MJF 2016 is rightly proud of itself for winning the European Jazz Network Award for its adventurous programme. It’s impossible to please everyone; jazz purists may raise an eyebrow at some artist choices, others might find some jazz rather indigestible. But while the Thursday afternoon billing of ADQ was hard-core jazz and no apology, I suspect even non-jazz ears would have been moved by the quartet’s energy and commitment. ADQ comprises musical polymath Douglas himself on piano, rising London alto player Nathaniel Facey, and an enviable rhythm section of Gary Crosby on bass and Rod Youngs on drums. And boy could these guys swing! Whether it was on Alex’s tuneful, original compositions which opened the set, or a bold reworking of John Coltrane’s Love Supreme, ADQ sounded like a seasoned classic jazz line-up, coolly pacing through slow and fast numbers alike. Alex Douglas’s brief, modest prefatory remarks – to the effect that this was a work in progress – were immediately washed away by a high tide of musicianship.

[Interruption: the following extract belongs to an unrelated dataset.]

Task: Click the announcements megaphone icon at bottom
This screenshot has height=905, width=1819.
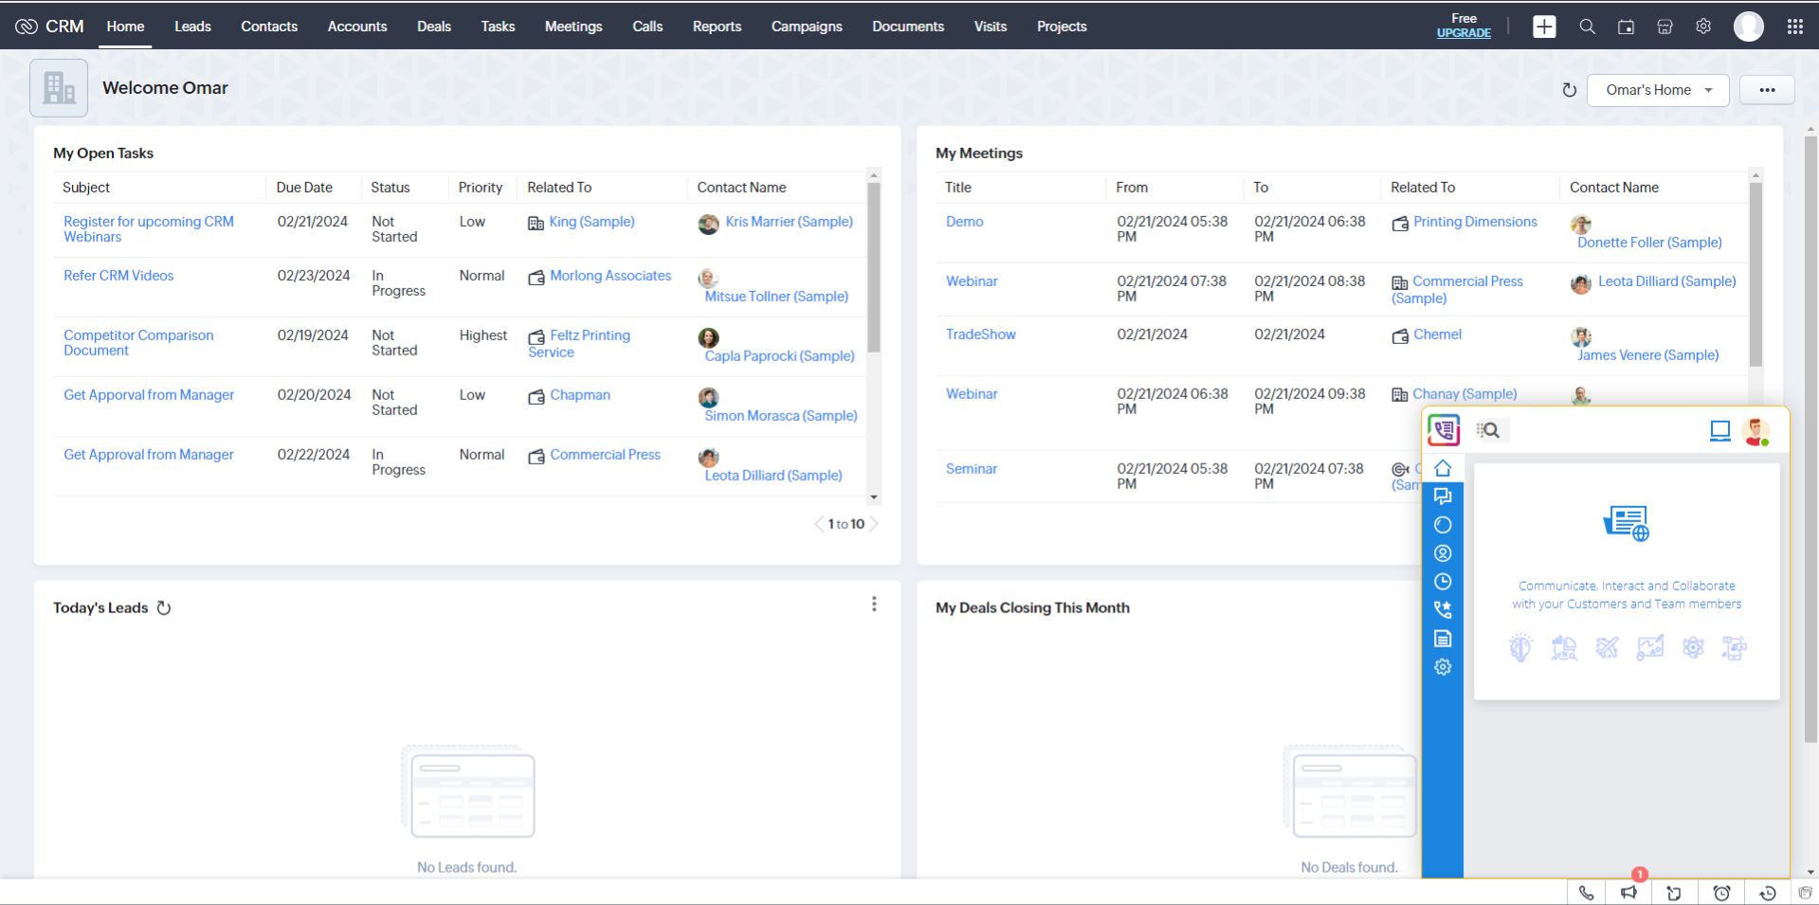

The first two numbers were sparingly arranged tunes of a mellow blues or gospel character, with short and understated solos. Nathaniel Facey’s confident and controlled tone set my mind racing ahead to what we would later hear. This measured restraint and subtle use of the musical palette was a warm-up for the relentlessly building momentum over the 60 minutes. While ‘619’ was an up tempo hard bop work out, the band never lost its tight grip on the reins, and Rod Youngs’ soft and even softer drum solo was an inspiring alternative to the usual loud variety. Locked into each other by eye and ear, the band exhibited great mastery of dynamics and each ‘solo’ elicited sympathetic attention from the other musicians. These are the raw elements of jazz which can be acquired only with passion and devotion to that goal, which qualities are in fact all characteristics of the ‘Love Supreme’ masterpiece. ADQ played it in its entirety as the main part of the set. A brave choice in itself, this showed the band in all its splendour and visceral intensity, from the effortless synchrony of Gary Crosby and Rod Youngs as the rhythmic mainspring, to the balletic interplay of alto and piano. Alex Douglas fearlessly took us into deep harmonic waters in a lengthy and rich piano solo, while Nathaniel Facey paid homage to Coltrane in blistering style, his crisp tone thrilling all ears.
Improvisation at this level is not something one hears every week, and sometimes has to be sought out in a few cities or expensive, infrequent gigs. As well as showcasing new and diverse talents, MJF has in this case brought some great British jazz music to the streets of Manchester. This was a memorable performance and rapturously received by the audience.